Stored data
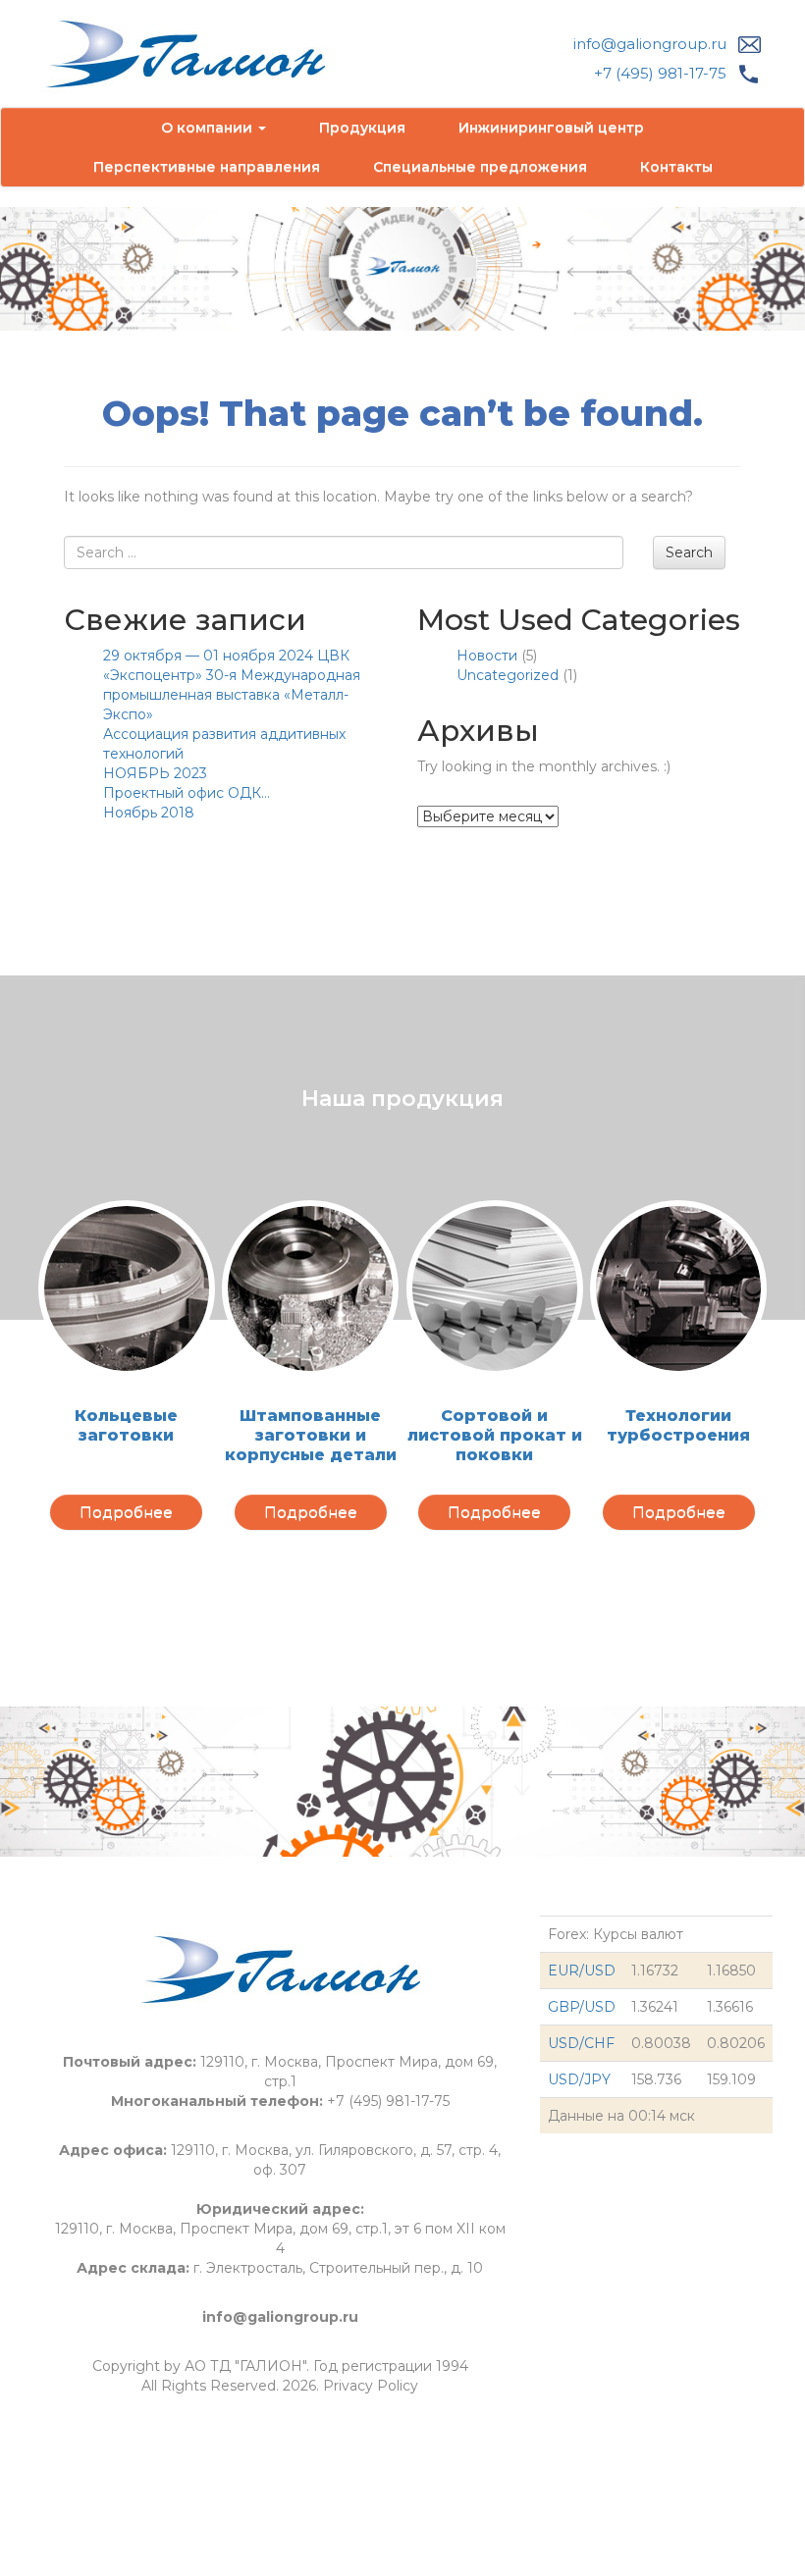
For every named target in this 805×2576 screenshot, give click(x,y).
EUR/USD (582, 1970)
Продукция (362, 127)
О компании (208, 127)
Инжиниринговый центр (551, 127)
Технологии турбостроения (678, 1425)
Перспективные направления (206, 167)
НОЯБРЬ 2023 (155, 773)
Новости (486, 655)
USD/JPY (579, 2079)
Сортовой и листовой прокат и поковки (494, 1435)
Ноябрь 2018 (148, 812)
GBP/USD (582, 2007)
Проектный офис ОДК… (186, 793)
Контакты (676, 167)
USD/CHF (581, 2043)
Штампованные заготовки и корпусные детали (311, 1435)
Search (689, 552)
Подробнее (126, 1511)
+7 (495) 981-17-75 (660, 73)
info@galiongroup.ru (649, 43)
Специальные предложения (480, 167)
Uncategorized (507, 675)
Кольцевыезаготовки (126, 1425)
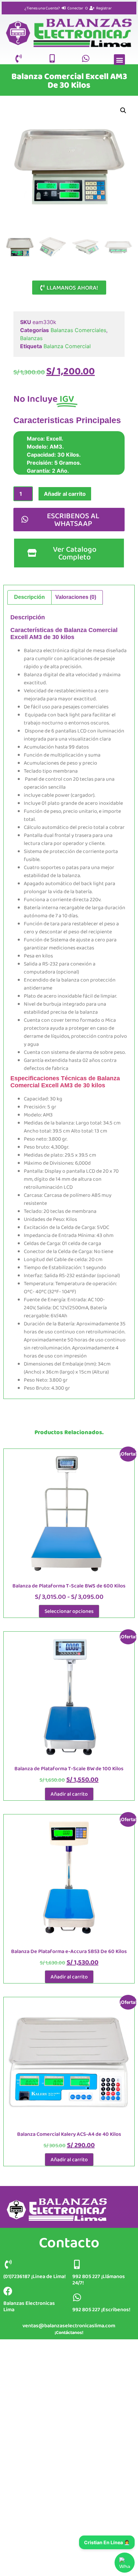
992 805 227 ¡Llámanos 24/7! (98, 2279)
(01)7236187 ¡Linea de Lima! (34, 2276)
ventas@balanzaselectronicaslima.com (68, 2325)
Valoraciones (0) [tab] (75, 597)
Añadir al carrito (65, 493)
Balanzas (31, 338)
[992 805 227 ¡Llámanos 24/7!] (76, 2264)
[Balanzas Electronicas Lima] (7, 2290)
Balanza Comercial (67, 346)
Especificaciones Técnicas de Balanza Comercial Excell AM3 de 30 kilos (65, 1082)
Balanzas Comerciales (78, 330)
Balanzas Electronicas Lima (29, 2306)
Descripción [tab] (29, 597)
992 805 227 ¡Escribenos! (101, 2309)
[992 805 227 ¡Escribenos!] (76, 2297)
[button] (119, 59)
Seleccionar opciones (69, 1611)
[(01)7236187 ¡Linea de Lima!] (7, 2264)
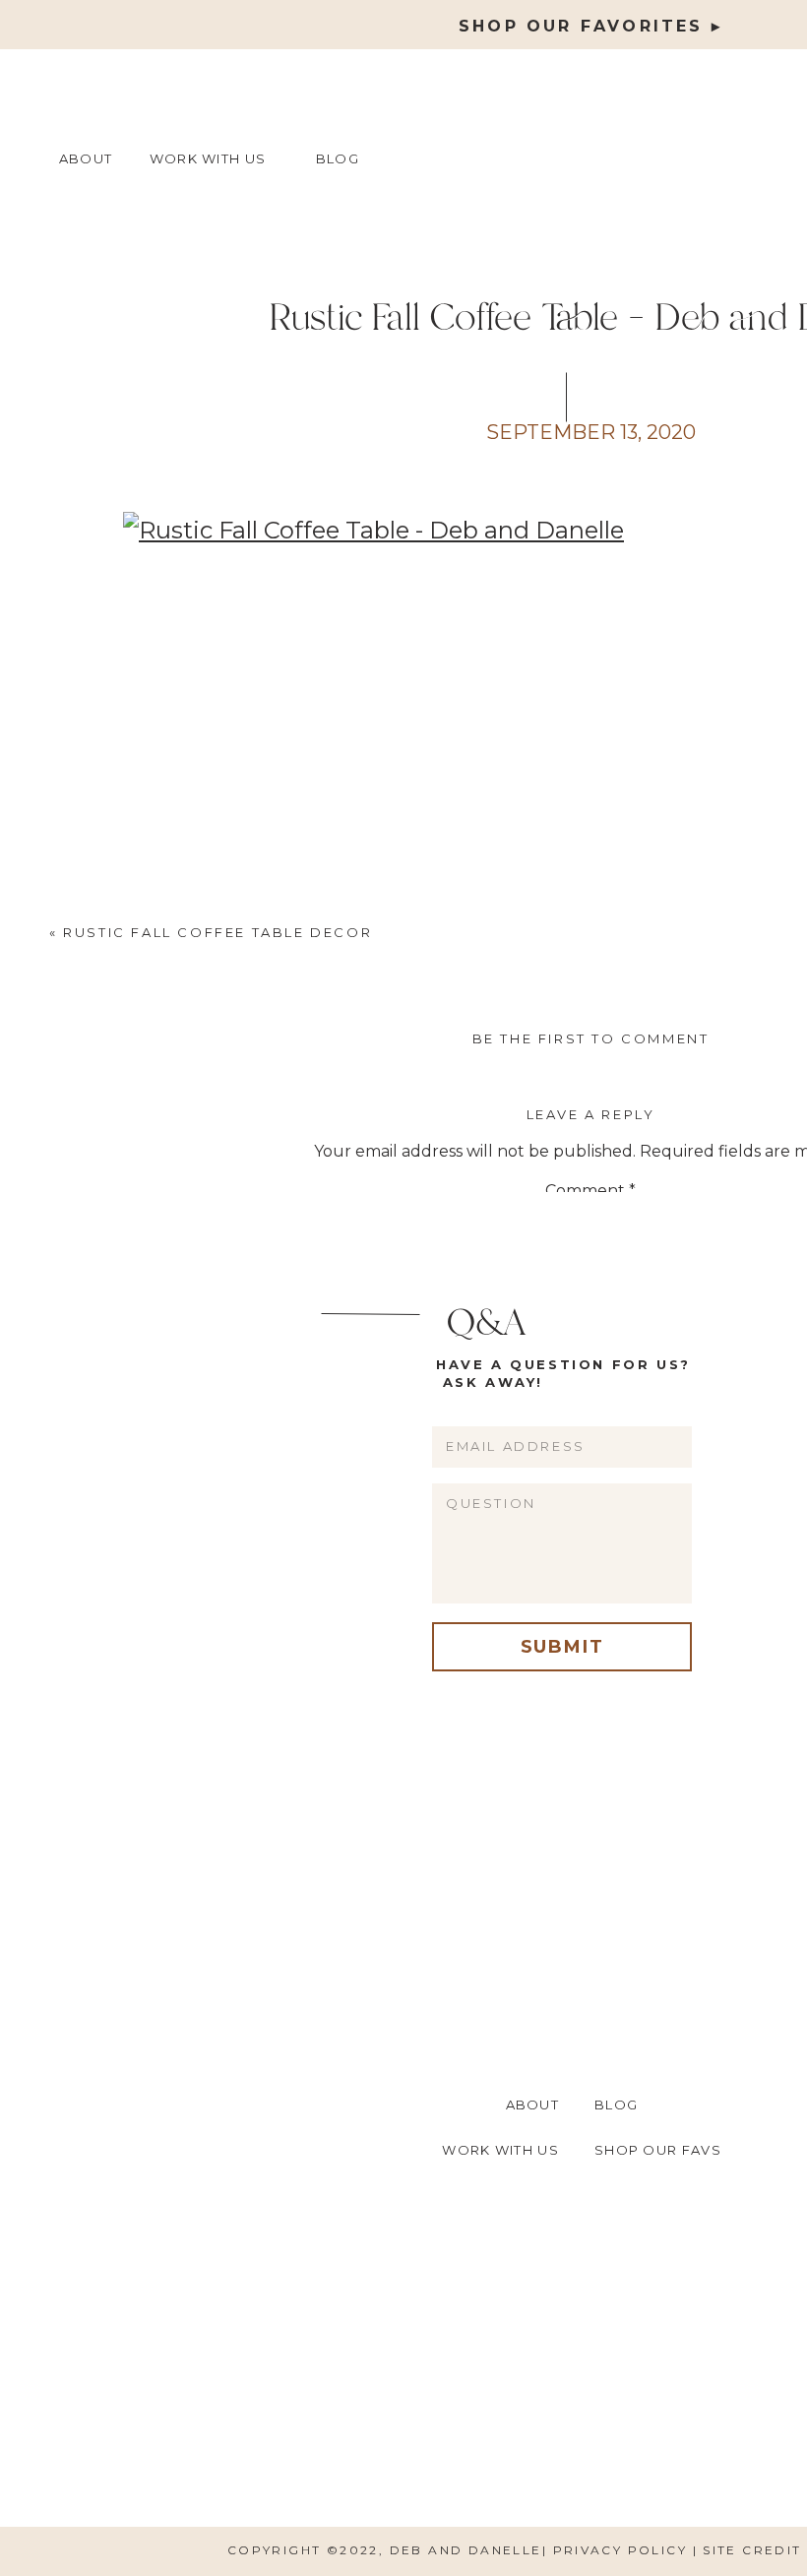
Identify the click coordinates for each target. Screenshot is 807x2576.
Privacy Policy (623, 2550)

◆ Task objective: Give only the number of lines in the preceding data that include the word "Llámanos".

◆ Response to this task: 2